Greta Austin is now able to show that such views are overly simplistic. Burchard conscientiously produced a coherent and well-organized work—"the ideal book of canon law"—that presents his vision of justice in the Church. His voice may not be heard in the Decretum (except in the prologue), but Austin has found Burchard's hand in the many small adjustments he made to his texts. She shows that Burchard avoided contradictions among his canons either by selecting from his sources only canons that did not contradict each other or changing the wording of those that did. In doing so, Burchard did not act willfully, but he followed certain principles that were based in readings of the Bible offered by the Fathers. He also took care to quote texts that clearly express those principles. He changed the attributions of some of his texts so that they seemed to have been written by one of the approved authorities that he had listed in his prologue. The end result was a law book that was coherent, lucid, and easy to use. Thus he fulfilled what he had promised in the prologue: to produce a work that included only authoritative and harmonious canons that could be used also by priests without legal training and as a schoolbook. The general principles of law were so clear that the reader could easily extend them to cases not foreseen by any chapter in the Decretum.

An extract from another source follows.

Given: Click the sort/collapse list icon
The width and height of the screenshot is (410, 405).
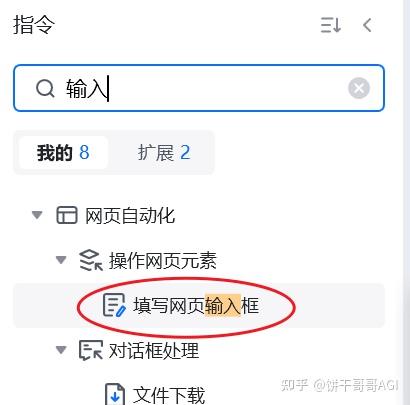Looking at the screenshot, I should [x=330, y=25].
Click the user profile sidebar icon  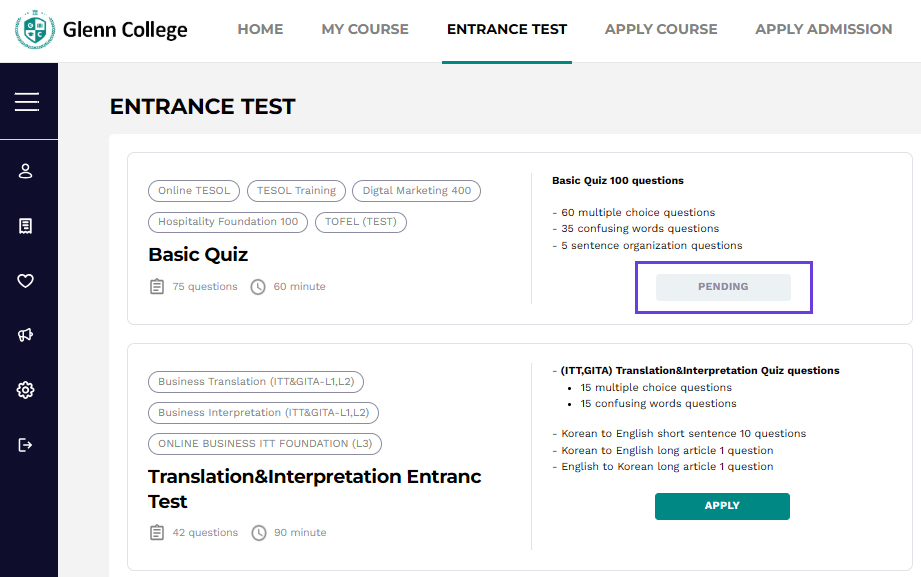pos(26,171)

Austin's results are remarkable. She achieves them through careful close readings and a painstakingly acquired, deep understanding of Burchard's work. Earlier scholars thought that it was possible to produce a unified and coherent work of canon law only after scholastic methods developed in the twelfth century. Those methods produced works like Gratian's Decretum, in which the author reconciled contradictory legal statements by discussing and explaining them in his own voice. Burchard did not include a running commentary in his Decretum, which, however, does not make it an unreflective conglomeration of texts. He strove for and achieved results that would be similar (and perhaps in many ways superior) to Gratian's, but he used different methods—namely, those in vogue among Carolingian intellectuals. Burchard's editorial interventions played the same role as scholastic commentary in later [End Page 781] legal works. The great merit of Austin's work is that she understands Burchard according to the standards he set for himself, not according to those current in a different century.

As a consequence, legal and intellectual historians need to rethink how jurisprudential thought developed in and around the eleventh century. The "Gregorian" reform movement no longer appears as the watershed moment it usually is taken to be.